Experiência em grupo No linguajar rotineiro, é comum o policial se referir ao cidadão para designar o autor de um delito. As autoridades, políticos em geral, também usam a palavra com frequência. É como se cidadão fosse um termo neutro, impessoal, para se falar de um desconhecido a respeito do qual não se deve, ou não se pode, emitir juízo.
No pleno gozo dos seus direitos, o cidadão tem a contrapartida dos deveres para equilibrar o seu convívio com os outros e esse espectro é vasto. Os outros são a família, a vizinhança, os colegas do trabalho e da escola, a turma de amigos, os integrantes da religião e da comunidade, os frequentadores do clube, os moradores do bairro, os habitantes da cidade e do país. Os outros são todo o mundo.
É na escola, principalmente, que desde cedo aprendemos a conviver com os outros e tomamos contato com princípios básicos da cidadania: respeito, tolerância, solidariedade. Por isso, a escola é tão importante para a formação do indivíduo: é a sua primeira experiência em grupo; é a relação com outro gênero (já vai longe o tempo em que as escolas separavam meninos e meninas); é o convívio com a camaradagem, o companheirismo, mas também com as normas, a disciplina, a autoridade. Sem que a gente se dê conta, o exercício da cidadania começa na escola e faz sentido. As diferenças estarão presentes de maneiras mais complexas na vida adulta.
Uma revolução interior O compromisso com a sustentabilidade depende do exercício da cidadania e isso equivale a uma revolução pessoal, particular e intransferível.
Por mais estranho que pareça, para que a cidadania se faça valer no plural dos relacionamentos, consolidando as práticas de sustentabilidade tantas vezes festejadas, é preciso que o cidadão tome consciência do seu papel social individualmente. E o que significa isso? Pagar impostos? Não invadir a faixa de pedestres? Professar uma crença? Falar somente a verdade? Acabar com a miséria?
Ser cidadão não é fácil, porque antes de entender e aceitar o outro, a gente precisa se entender e se aceitar. Tarefa das mais difíceis em um mundo que nos vende modelos prontos, acabados, do que deveríamos ser.
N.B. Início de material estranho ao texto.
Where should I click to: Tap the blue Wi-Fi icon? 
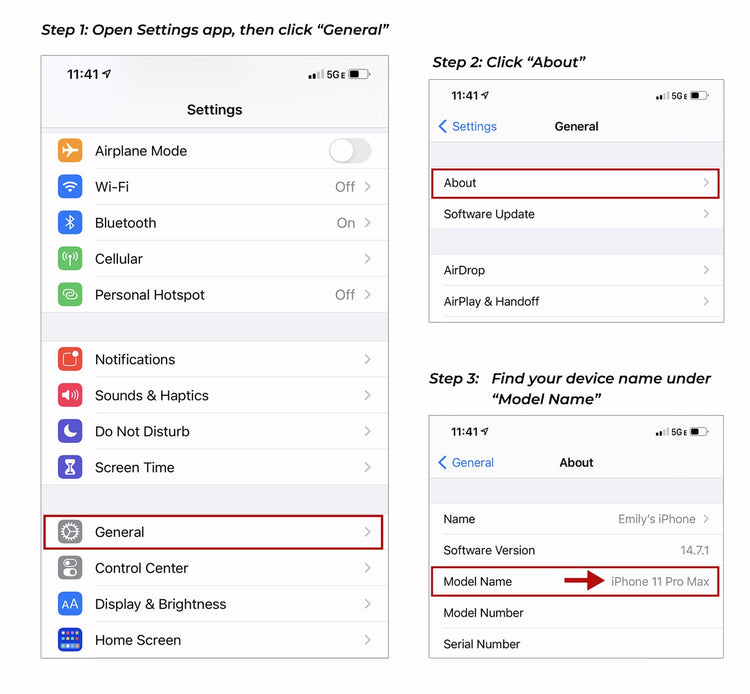click(x=70, y=187)
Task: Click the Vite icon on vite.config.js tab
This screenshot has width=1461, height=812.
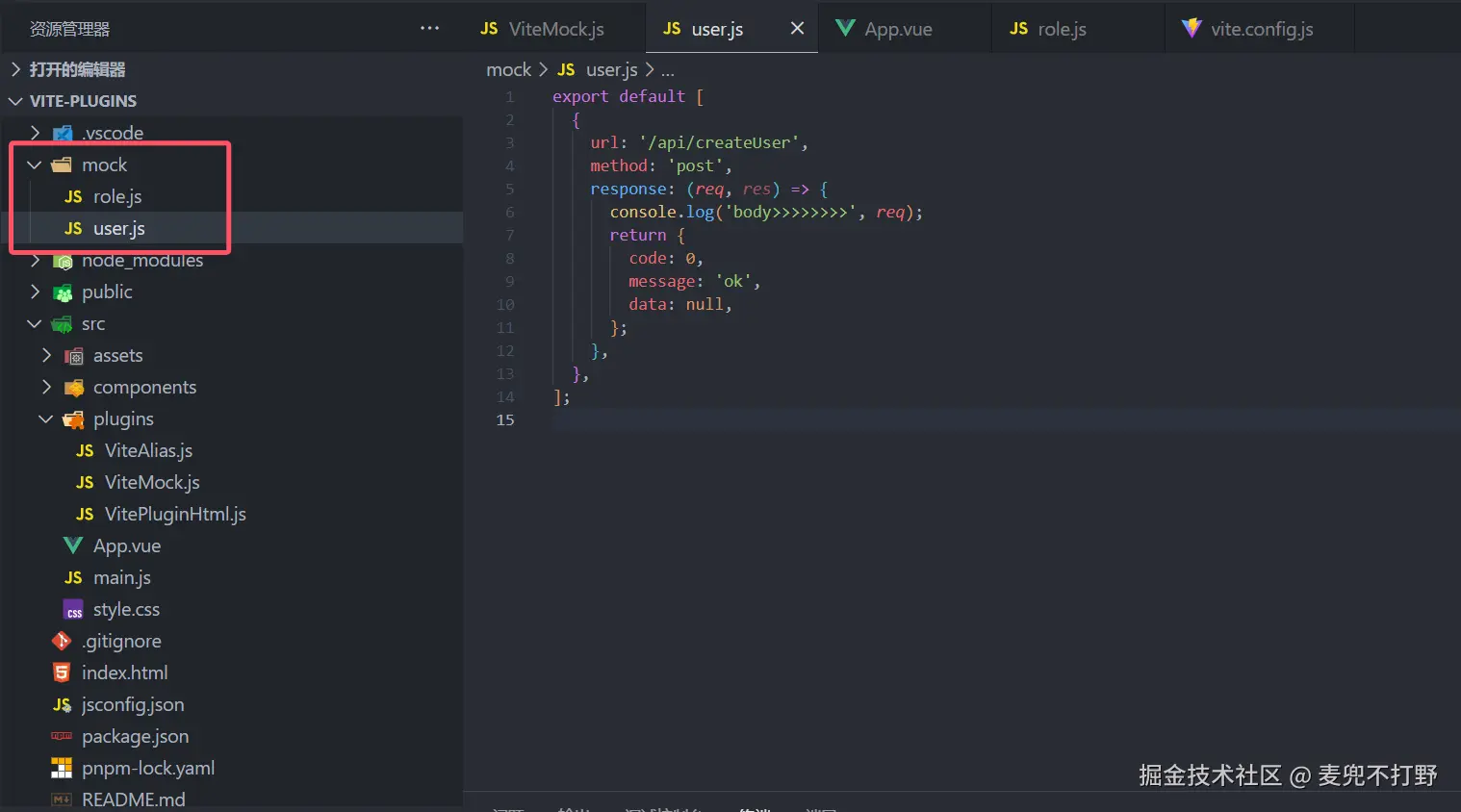Action: click(1192, 28)
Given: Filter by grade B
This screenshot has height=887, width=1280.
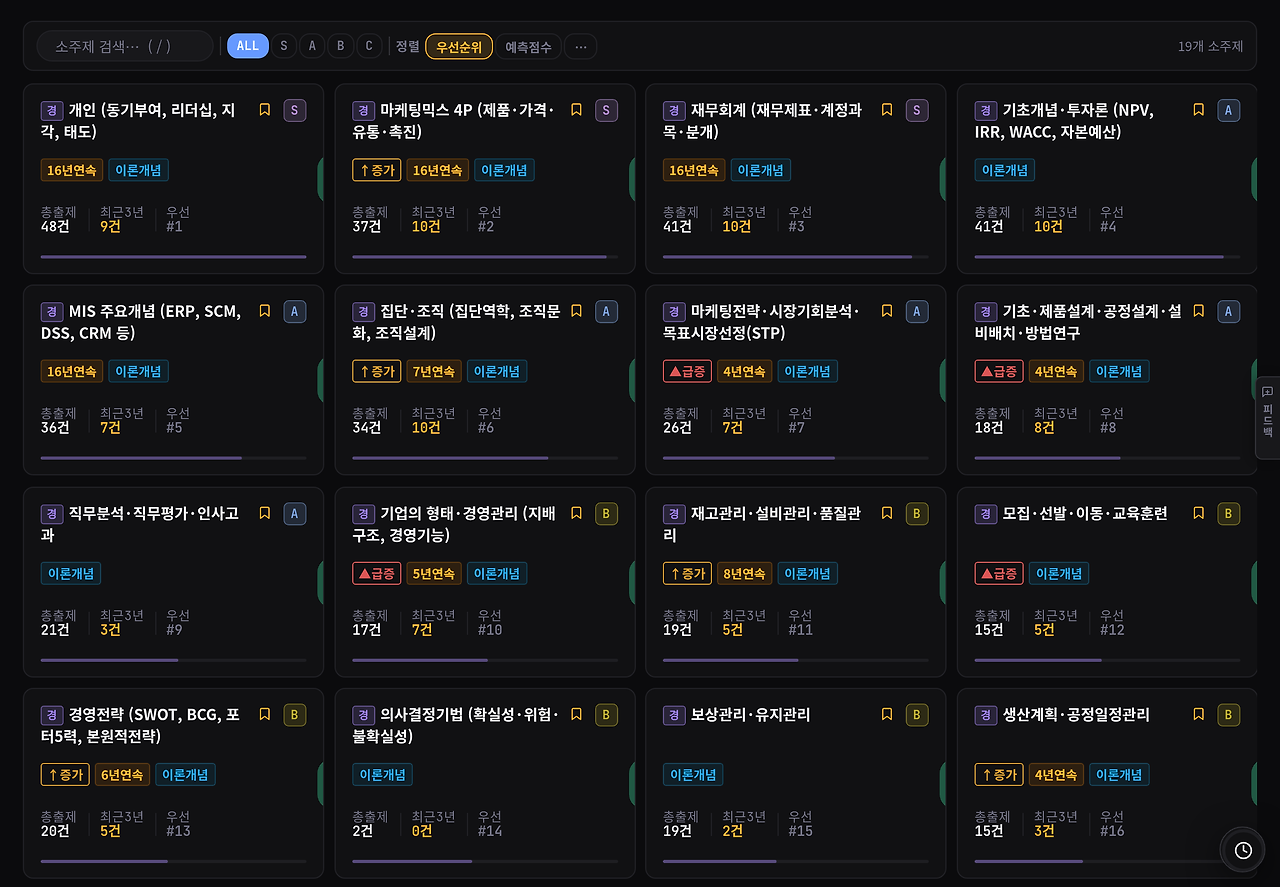Looking at the screenshot, I should pyautogui.click(x=341, y=46).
Norman McLaren termina o seu filme com apenas um letreiro em vários idiomas: Ame o seu vizinho. Talvez esse seja um bom caminho para exercitarmos a cidadania, fazendo o possível para colocar em prática todos os nobres sentimentos que deveriam nos mover: ouvir o próximo, ser paciente, prestar solidariedade, respeitar o contrário, lutar pela liberdade, partilhar conhecimento, exercer caridade, manter a paz. O leitor deve ter tantos outros com os quais completar esta lista.